Sonuç: Nitelikli hekim sayısında azalma, kamu hastanelerinde belirli dallarda uzman bulma zorluğu ve hizmet niteliğinde düşüş.
2. Randevu krizi ve muayene süresi kısalığı
Merkezi Hekim Randevu SistemiMHRS’de özellikle yan dal ve kimi ana uzmanlık dallarında randevu bulmak çok zorlaştı. Muayene ve kimi incelemeler için aylar sonrasına sıra alınabiliyor. Yoğun hasta başvurusu nedeniyle muayene süresi beş dakikaya dek düştü. Bu durum, hastaya yeterli zaman ayrılamaması, tanı ve sağaltımda hata riskinin büyümesi demek.
3. Sağlıkta şiddet
Sağlık çalışanlarına fiziksel ve sözlü şiddet endişe verici boyutta. Bu sorun, çalışanların güdülenmesini düşürmekte, tükenmişliğe yol açmakta ve hekim göçünün en önemli nedenlerinden biri.
4. Artan maliyetler ve ilaç, tıbbi gereç sağlanması sorunu
Muayene katılım payı, reçete bedeli, ilaç fiyat farkı giderek artmakta. Sağlık hizmetlerinin cepten karşılanma yükü ağırlaştırmakta. Bastırılan döviz kuru ve gerçekçi olmayan SGK fiyatlaması nedeniyle özellikle kimi kritik dışalım (ithal) ilaçlara erişimde zorluk ve kıtlık var.

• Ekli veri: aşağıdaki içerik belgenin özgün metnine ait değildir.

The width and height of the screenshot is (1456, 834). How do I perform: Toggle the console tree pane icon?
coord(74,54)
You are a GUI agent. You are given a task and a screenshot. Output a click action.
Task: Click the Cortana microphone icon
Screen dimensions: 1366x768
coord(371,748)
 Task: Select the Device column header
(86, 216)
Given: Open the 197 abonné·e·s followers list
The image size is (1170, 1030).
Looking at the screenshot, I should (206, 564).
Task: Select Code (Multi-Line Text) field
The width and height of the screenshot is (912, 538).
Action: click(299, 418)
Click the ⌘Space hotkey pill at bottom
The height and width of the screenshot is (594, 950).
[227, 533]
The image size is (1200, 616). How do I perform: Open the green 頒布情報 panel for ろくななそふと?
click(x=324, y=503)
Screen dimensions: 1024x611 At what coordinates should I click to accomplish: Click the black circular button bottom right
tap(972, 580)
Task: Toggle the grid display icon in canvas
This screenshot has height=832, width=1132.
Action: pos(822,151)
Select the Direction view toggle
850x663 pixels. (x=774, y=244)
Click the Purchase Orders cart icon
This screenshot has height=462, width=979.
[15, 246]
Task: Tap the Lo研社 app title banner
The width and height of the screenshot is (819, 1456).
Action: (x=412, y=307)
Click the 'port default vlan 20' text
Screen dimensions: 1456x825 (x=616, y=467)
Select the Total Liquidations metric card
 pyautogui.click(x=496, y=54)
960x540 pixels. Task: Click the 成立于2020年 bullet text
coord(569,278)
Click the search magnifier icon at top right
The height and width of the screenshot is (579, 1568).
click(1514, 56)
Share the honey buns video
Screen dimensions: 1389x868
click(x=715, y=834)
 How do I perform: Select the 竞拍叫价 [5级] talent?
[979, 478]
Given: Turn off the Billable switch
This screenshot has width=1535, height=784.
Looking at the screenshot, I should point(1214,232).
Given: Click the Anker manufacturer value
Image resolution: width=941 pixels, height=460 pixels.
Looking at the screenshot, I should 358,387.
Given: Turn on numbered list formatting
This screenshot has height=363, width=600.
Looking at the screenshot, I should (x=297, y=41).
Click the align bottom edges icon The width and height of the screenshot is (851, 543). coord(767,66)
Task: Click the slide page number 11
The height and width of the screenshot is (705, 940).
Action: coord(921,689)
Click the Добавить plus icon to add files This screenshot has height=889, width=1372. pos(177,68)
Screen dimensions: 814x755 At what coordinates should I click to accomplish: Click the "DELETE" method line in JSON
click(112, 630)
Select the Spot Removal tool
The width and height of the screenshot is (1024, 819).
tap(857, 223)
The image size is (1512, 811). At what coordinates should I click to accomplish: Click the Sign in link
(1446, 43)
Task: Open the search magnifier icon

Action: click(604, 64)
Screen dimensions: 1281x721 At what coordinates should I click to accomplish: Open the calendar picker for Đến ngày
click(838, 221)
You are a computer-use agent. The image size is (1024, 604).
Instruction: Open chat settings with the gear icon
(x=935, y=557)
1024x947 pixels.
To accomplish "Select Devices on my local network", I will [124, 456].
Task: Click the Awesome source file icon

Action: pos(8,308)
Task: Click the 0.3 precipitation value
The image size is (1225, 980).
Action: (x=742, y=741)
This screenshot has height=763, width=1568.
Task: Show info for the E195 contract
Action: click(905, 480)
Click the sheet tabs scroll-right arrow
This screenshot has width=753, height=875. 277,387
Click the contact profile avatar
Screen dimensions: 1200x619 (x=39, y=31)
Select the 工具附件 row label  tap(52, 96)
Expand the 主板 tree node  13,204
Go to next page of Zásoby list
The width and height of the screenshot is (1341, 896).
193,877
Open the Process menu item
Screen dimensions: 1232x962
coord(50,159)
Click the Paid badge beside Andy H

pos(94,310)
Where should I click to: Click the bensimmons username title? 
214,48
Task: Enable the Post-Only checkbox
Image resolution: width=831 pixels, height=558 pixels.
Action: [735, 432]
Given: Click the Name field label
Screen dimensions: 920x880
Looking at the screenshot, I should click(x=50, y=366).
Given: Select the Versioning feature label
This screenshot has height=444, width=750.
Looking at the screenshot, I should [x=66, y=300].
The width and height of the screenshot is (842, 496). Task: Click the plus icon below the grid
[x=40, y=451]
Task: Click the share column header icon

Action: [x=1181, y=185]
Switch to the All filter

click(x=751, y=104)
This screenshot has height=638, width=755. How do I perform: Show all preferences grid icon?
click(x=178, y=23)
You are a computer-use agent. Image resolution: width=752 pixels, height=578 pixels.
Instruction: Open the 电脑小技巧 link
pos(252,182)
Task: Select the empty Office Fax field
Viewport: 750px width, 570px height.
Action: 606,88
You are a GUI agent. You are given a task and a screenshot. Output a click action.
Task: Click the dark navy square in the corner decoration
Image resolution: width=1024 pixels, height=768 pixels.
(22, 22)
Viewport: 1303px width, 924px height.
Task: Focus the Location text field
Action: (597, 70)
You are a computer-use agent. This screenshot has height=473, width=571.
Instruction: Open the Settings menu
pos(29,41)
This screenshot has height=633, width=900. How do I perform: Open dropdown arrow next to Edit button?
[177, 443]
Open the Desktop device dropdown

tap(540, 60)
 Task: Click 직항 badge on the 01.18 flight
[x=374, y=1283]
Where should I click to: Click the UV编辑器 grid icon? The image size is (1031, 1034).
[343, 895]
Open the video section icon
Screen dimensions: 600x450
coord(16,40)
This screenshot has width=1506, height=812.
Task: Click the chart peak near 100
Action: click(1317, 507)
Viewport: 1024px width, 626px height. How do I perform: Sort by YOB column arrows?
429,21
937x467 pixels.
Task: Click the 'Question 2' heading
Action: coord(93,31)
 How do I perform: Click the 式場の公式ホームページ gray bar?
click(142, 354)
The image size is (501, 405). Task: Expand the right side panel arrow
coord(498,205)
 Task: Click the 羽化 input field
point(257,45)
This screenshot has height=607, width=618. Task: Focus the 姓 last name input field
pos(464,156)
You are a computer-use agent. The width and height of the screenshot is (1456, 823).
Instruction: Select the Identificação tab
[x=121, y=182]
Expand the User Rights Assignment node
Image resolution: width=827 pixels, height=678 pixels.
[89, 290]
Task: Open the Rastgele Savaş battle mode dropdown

5. Şehir hastaneleri ve kamu maliyesi
Kamu Özel İşbirliği/KÖİ modeliyle yapılan şehir hastanelerinin yüksek kira ve hizmet alım bedelleri, bütçede ciddi baskı oluşturmakta. Bu hastanelerin kent merkezi dışında olması, eski merkezi hastanelerin kapatılması, ulaşım güçlüğü ve erişim sorunları doğurmakta.
6. Koruyucu sağlık hizmetlerinin yetersizliği
Sağlık sistemi, sağaltıcı (tedavi edici) hizmet odaklı. Hastalıkları önlemeye yönelik koruyucu sağlık hizmetleri (aile planlaması, aşı, taramalar, sağlık eğitimi...) yeterli ve yaygın değil. Bu durum, uzun erimde sağlık sorunlarını büyütüyor, sağaltım giderlerini yersiz artırıyor; verimsiz kaynak kullanımı!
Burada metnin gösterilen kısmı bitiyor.